I see many schools, mine included, sharing the stories of successes, and celebrating those who are in the pockets of innovation. But what about highlighting the initiatives, pilots, and projects that might not have been that successful? When we highlight what works and fails, we highlight the process and the work that goes into innovation, instead of only the final outcome. This helps build a culture where, as Sir Ken Robinson says, “Everyone’s ideas are valued.”
2. Reassurance of What Will Be Measured vs What Used to Be Measured
Tim Brown, CEO of IDEO (one of the most innovative companies in the world) offers this advice on building a culture of innovation: 2
What’s important is an ability to create spaces where trust can happen, where risks can get taken. We tend in our operationally minded view of the world to try and mitigate and design out as much risk as we can, but if you want to innovate, you have to take risks. And to take risks you have to some level of trust within the organization, because if people get penalized for failure, particularly the kind of failure that’s most useful which is where you learn a lot, then they’re not going to do it, in which case you’re not going to get any innovation.
Many teachers I talk to say the same thing:
My school (or school leader) still cares about our scores on the standardized tests. How can I possibly prepare students for these high stakes tests, and also do creative work in my classroom?
As leaders, we have to own up to this. If we are consistently praising and measuring teacher and student success with measures of “accountability” then that is what we’ll get…standard accountability.
Instead, when school leaders offer up new ways of measuring, praising, and assessing teachers based on creative and innovative pursuits/work, then that is what we’ll get. What we measure always will matter, and we need to be intentional about shifting the narrative.
3. Empower With Opportunities (Even for Those Struggling)

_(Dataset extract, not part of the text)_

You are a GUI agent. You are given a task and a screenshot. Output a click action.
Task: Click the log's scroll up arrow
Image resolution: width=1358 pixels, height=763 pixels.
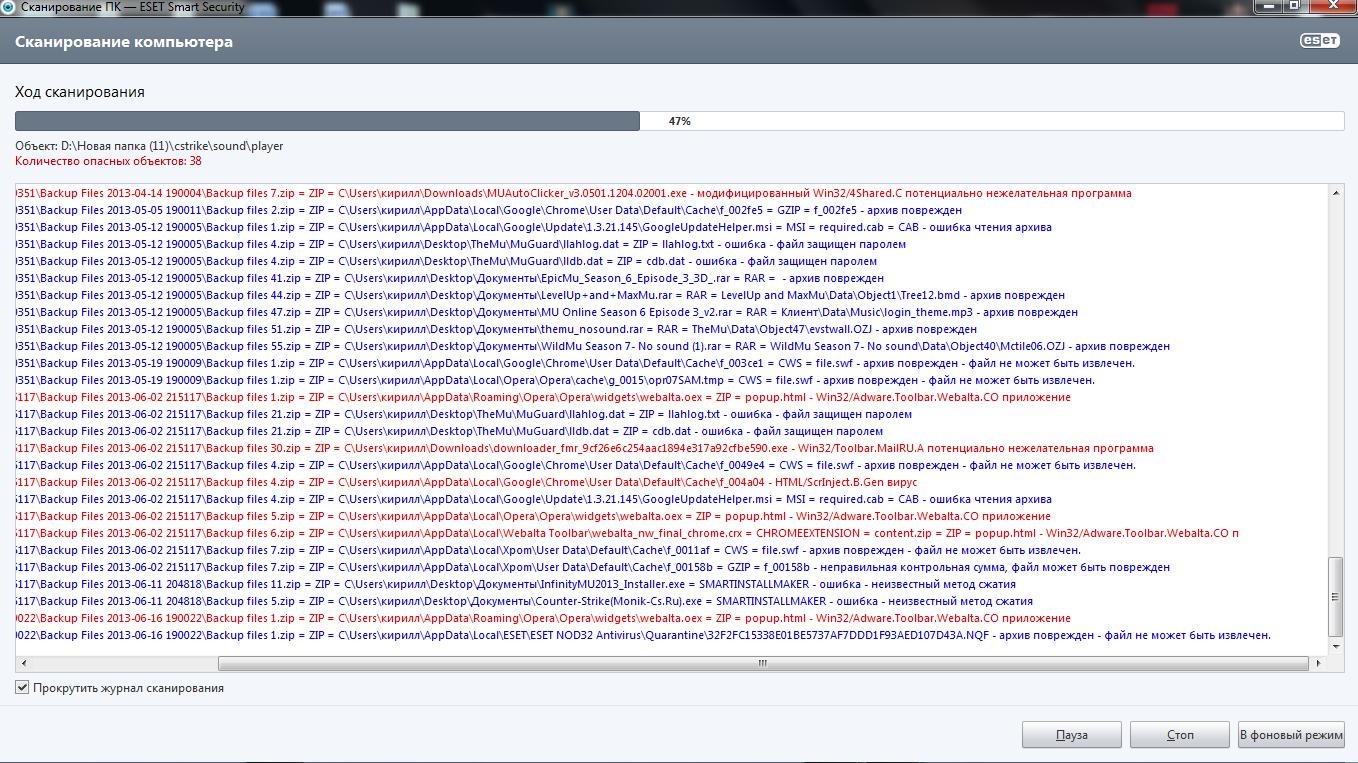click(x=1335, y=192)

This one is simple. Give more people better opportunities for growth. Expand the pockets of innovation by supporting different teachers and having them attend conferences, Edcamps, online opportunities, and other avenues to empower their creative work.
The cycle of pockets of innovation will continue if the only people growing in a school are those that are already living in the pockets. We have to make the conscious decisions to spread the opportunities to all teachers and students.

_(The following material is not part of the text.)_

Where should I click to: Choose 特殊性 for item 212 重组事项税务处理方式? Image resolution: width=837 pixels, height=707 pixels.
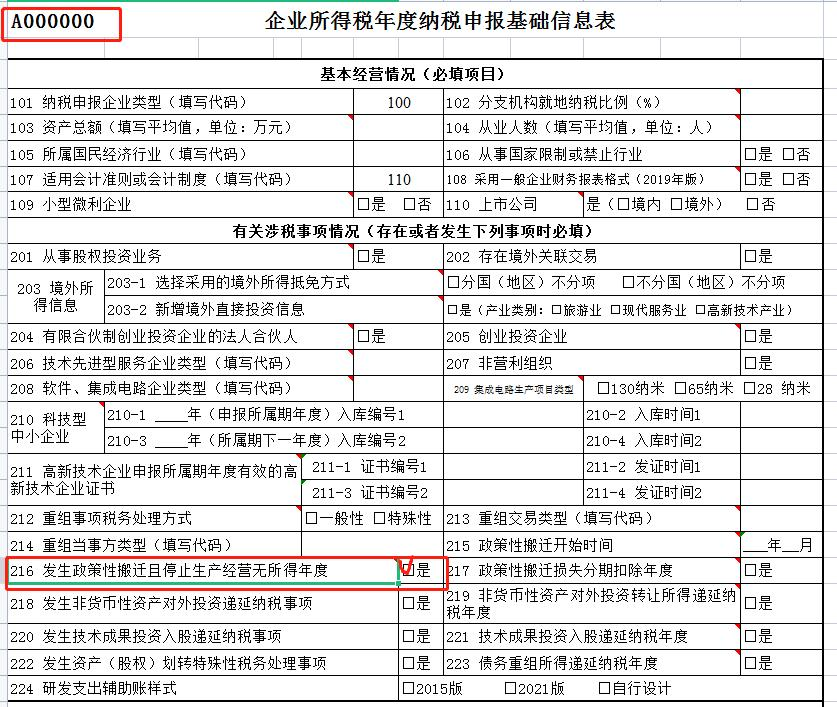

4. A Framework for Creative Teaching and Learning
Any organization that wants to innovate, wants to be prepared to innovate, I think, has to have a few things in place. One is-and perhaps the most important thing is-methods for having an open mind. A sense of inquiry, of curiosity is essential for innovation. And the quickest way for removing curiosity in my opinion is to have organizations that are too inward-facing, that don’t spend enough time out in the world.
What are your methods? How are you supporting inquiring and curious minds in your school or organization?
We often hear this myth of creative and innovative work. The myth that says it has to be “lightbulb” moments where one person has an amazing idea to share with the world. The truth is that creativity doesn’t work like that. It can be structured. It can be collaborative. There can be a framework and methods in place for creative work.
It’s why John Spencer and I created The LAUNCH Cycle. It’s a simple way to use the power of design thinking methods in a K-12 environment. We’ve seen teachers and students use this around the world during the Global Day of Design. We’ve used it in our own classrooms and schools. It’s a framework that can work in any grade, any level, and any subject.
As we work towards “poking holes in our pockets of innovation” we have to consider the alternative.
If we don’t expand this creative work, we leave ourselves open to being disrupted by outside forces that we will have no control or influence over.
Let’s move education forward by moving everyone forward. It’s not easy work, but it is the right work to be doing.